REQUIREMENT: Needed from the data below: all lines that contain the word "width".
━━━ RECORDS TO PROCESS
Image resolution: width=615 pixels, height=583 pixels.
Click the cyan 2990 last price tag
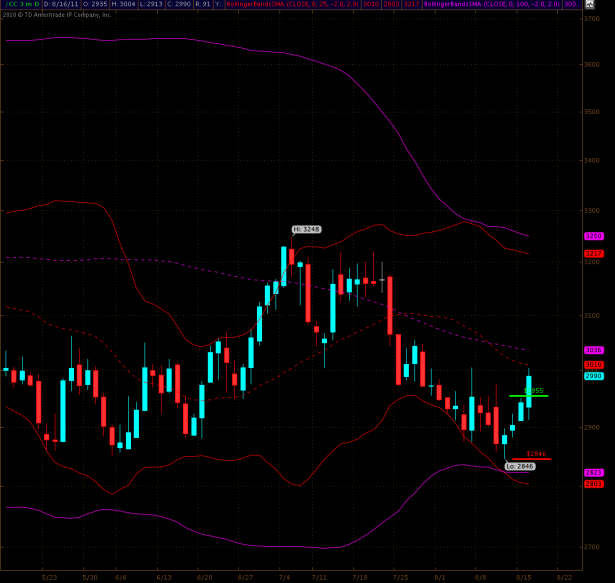[x=592, y=376]
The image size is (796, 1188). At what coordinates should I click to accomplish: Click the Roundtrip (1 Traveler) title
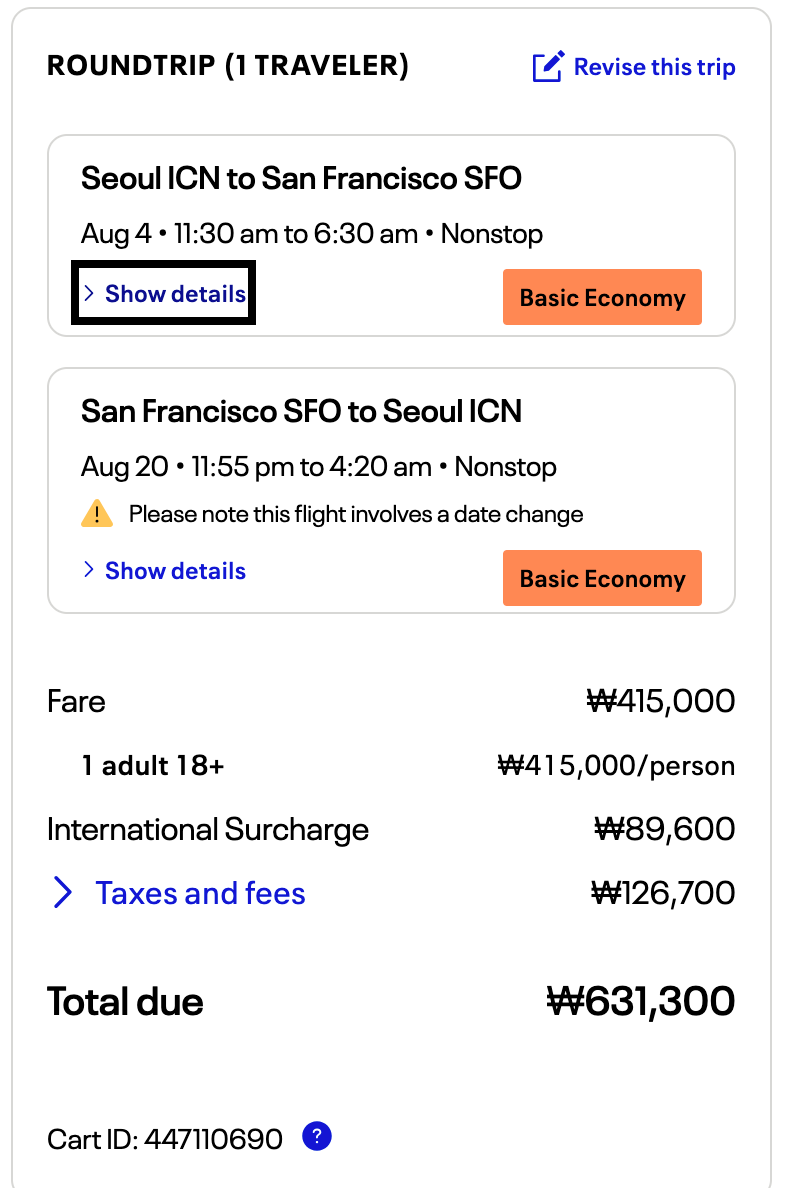point(228,66)
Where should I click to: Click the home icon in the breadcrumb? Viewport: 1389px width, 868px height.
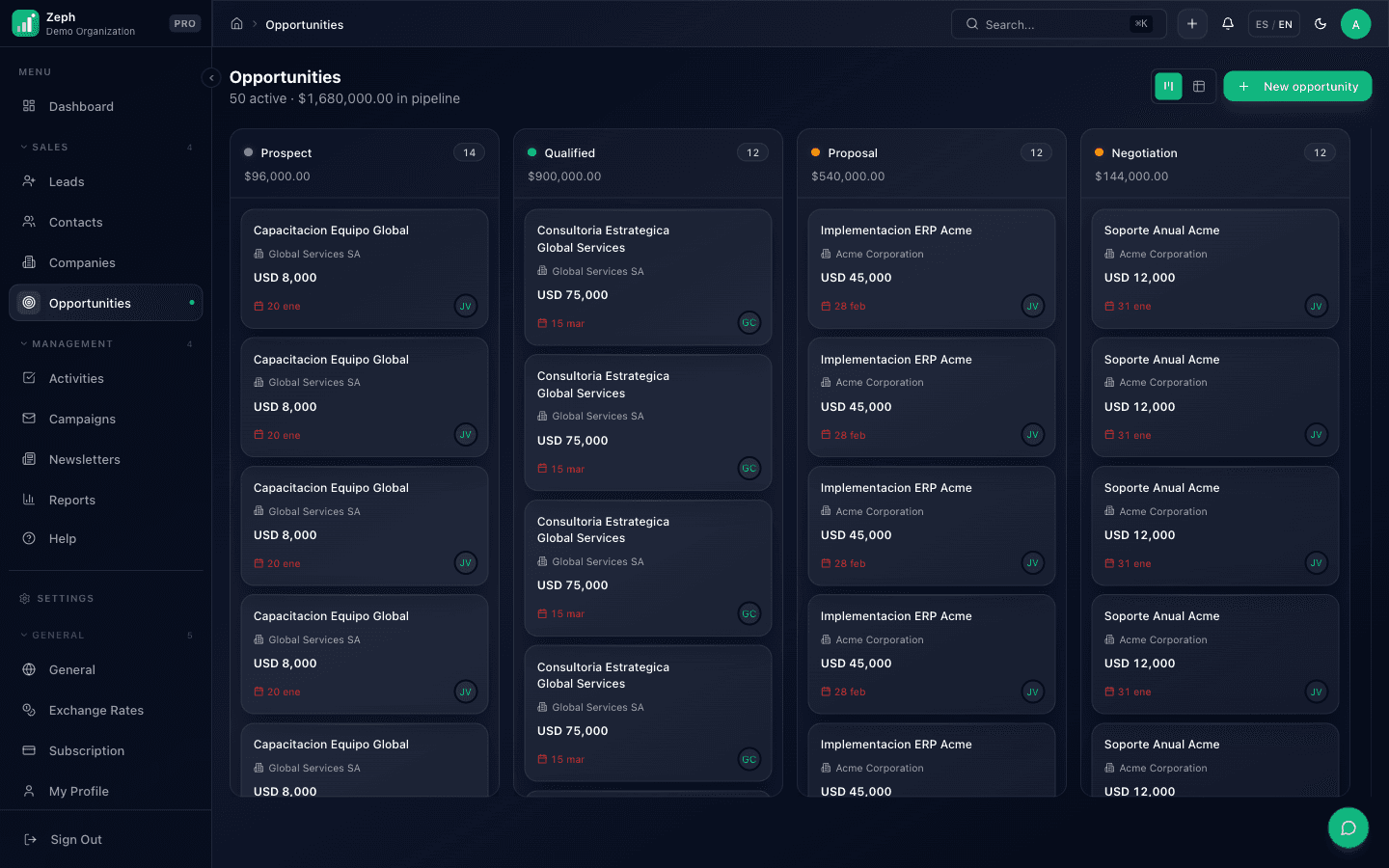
━━━━━━
ANSWER TO THE PROBLEM:
Image resolution: width=615 pixels, height=583 pixels.
Where should I click to: Click the home icon in the breadcrumb? Viewport: 1389px width, 868px height.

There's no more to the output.